Highly B lymphocyte‐specific tamoxifen inducible transgene expression of CreERT2 by using the LC‐1 locus BAC vector

Abstract

The generation of cell type specific inducible Cre transgenic mice is the most challenging and limiting part in the development of spatio-temporally controlled knockout mouse models. Here we report the generation and characterization of a B lymphocyte-specific tamoxifen-inducible Cre transgenic mouse strain, LC-1-hCD19-CreER(T2). We utilized the human CD19 promoter for expression of the tamoxifen-inducible Cre recombinase (CreER(T2)) gene, embedded in genomic sequences previously reported to give minimal position effects after transgenesis. Cre recombinase activity was evaluated by cross-breeding the LC-1-hCD19-CreER(T2) strain with a strain containing a floxed gene widely expressed in the hematopoietic system.

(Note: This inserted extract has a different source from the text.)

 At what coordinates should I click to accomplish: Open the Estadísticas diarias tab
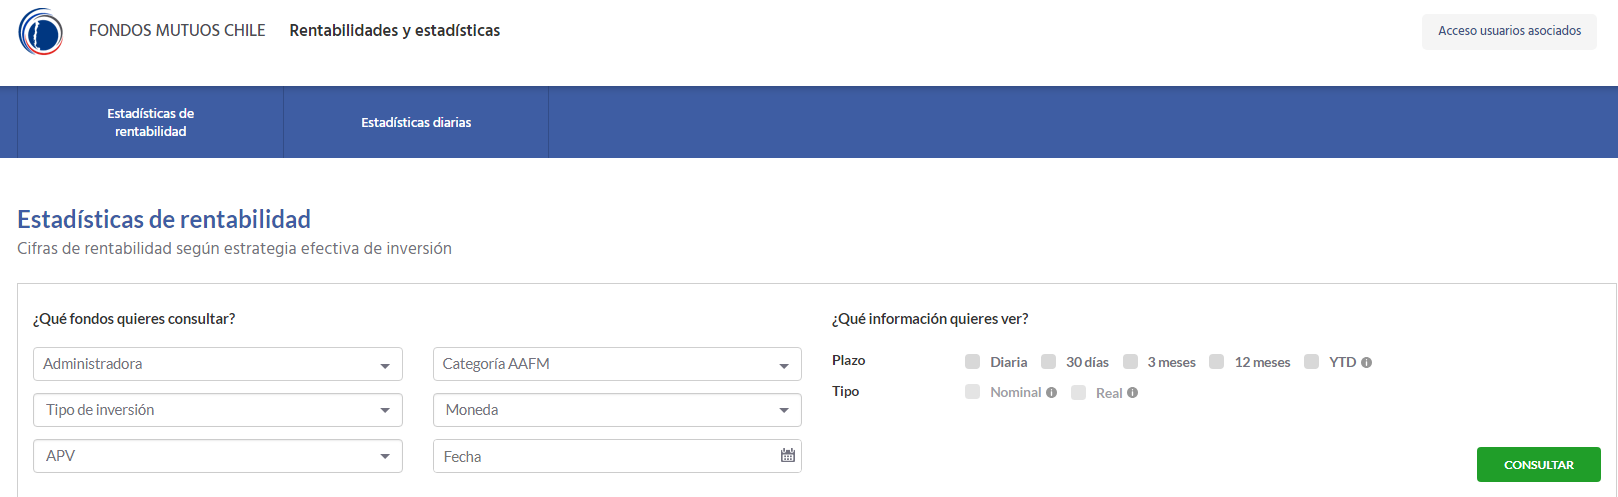coord(416,122)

Cre activity was only detected in the presence of tamoxifen and was restricted to B lymphocytes. The efficacy of recombination ranged from 27 to 61% in the hemizygous and homozygous mice, respectively. In conclusion, the LC-1-hCD19-CreER(T2) strain is a powerful tool to study gene function specifically in B lymphocytes at any chosen time point in the lifecycle of the mouse.